On a été surpris de la vivacité de courage déployée par M. Sainte-Beuve ; on ne l’aurait pas été si on avait bien lu ce qu’il a publié depuis dix ans environ. Le critique prestidigitateur s’y efface de plus en plus devant le serviteur de la science, non seulement attentif, exact, scrupuleux, mais sincère et qui sent la dignité de son rôle. On l’avait accusé d’être un rhéteur s’arrêtant aux surfaces et ne se plaisant qu’aux images, il s’en défend : « Ma tâche, dit-il, est de comprendre et de décrire le plus de groupes possibles, en vue d’une science plus générale qu’il appartiendra à d’autres d’organiser. » Puis aussitôt, avec ce demi-sourire qui ne le quitte guère, il ajoute que c’est bien là sa prétention en ses jours de grand sérieux. En avançant en âge, il en a eu toujours plus, de ces jours de grand sérieux, et c’est pourquoi il couronne une vie plus que d’autres accidentée et mobile par une vieillesse qui ne manque ni de dignité ni de grandeur.

1868.
  1. Puisque je parle des rapports de Vinet et de M. Sainte-Beuve, je recommande aux personnes que le sujet intéresse la première note de l’Appendice du tome premier, intitulée l’Académie de Lausanne en 1837. On y trouvera une rectification importante de la manière dont ces rapports ont été présentés par M. Saint-René Taillandier dans la Revue des Deux Mondes, plus une lettre inédite de Vinet qui méritait d’être conservée.

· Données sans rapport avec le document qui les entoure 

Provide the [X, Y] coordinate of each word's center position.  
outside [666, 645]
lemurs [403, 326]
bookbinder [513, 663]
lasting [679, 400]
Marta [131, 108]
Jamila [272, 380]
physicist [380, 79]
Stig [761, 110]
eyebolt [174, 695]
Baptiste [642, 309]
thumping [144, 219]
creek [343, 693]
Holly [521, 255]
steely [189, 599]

  2. Je ne fais que reprendre ici et généraliser le mot de Vinet dans la lettre citée en note, page 237. « Vous seihblez, monsieur, confesser les auteurs que vous critiquez. »
  3. Port-Royal, première édition, I, 455.
  4. Port-Royal, première édit. I, 460. — Voir encore la note de la page 421.
  5. Le tome troisième de Port-Royal parut en 1848. La page en question a été publiée, avec d’autres pensées détachées, à la fin du volume intitulé « Derniers Portraits » Quelques indices portent à croire que ces pensées ont été rangées par ordre chronologique, et un peu avant celle que nous citons on en trouve une qui a une date, à 44 ans, ce qui nous reporte on 1848, ou peu après.
  6. C’est M. Sainte-Beuve qui souligne.